- Gillmoss Location within Merseyside
- OS grid reference: SJ383954
- Metropolitan borough: Liverpool;
- Metropolitan county: Merseyside;
- Region: North West;
- Country: England
- Sovereign state: United Kingdom
- Post town: LIVERPOOL
- Postcode district: L11
- Dialling code: 0151
- Police: Merseyside
- Fire: Merseyside
- Ambulance: North West
- UK Parliament: Liverpool West Derby;

= Gillmoss =

Area of Liverpool, England

Gillmoss is an area in north Liverpool, Merseyside, England, located between Croxteth, Fazakerley and Kirkby.

==Description==
Gillmoss is a predominantly industrial area with little residential housing although pockets exist around the East Lancashire Road, and parts have been described as a 'ghost town' after years of decay. More recently, a commercial development known as Stonebridge Park has been built as part of regeneration project in this part of north Liverpool which currently houses Euro Foodbrands Export Ltd, P.A Foods Ltd and Healthy Foods Online Ltd.

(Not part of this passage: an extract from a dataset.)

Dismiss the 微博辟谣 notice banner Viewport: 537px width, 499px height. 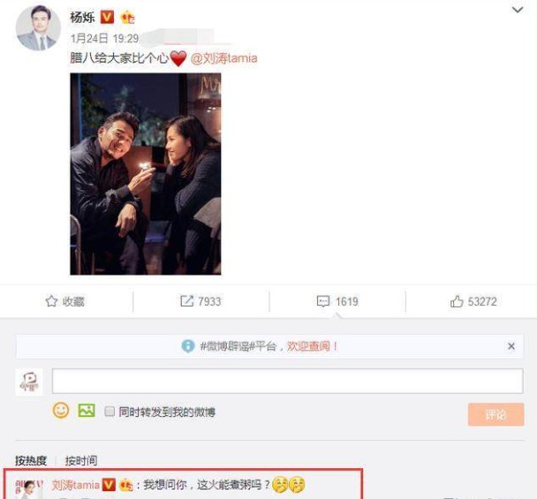tap(511, 346)
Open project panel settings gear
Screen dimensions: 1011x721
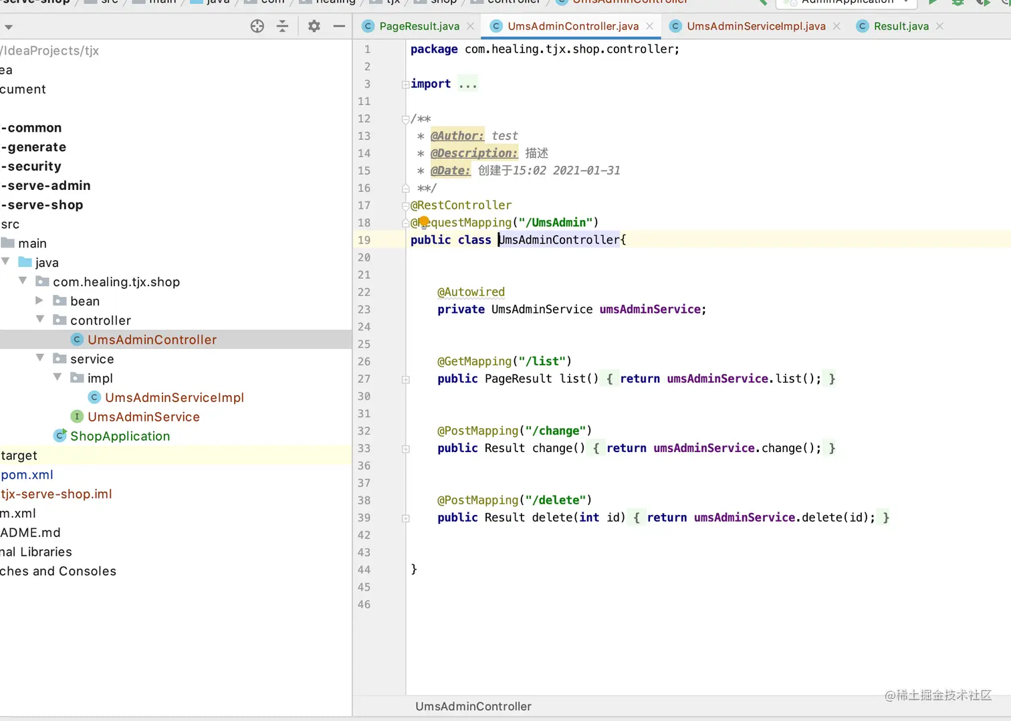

One of Liverpool's largest bus depots, originally built by Liverpool Corporation Transport but now owned by Stagecoach, is based in Gillmoss on the East Lancs Road.

Gillmoss falls between the neighbouring suburbs of Croxteth and Fazakerley with Kirkby nearby. As a small district, it is often merged with Croxteth, a larger suburb of the city.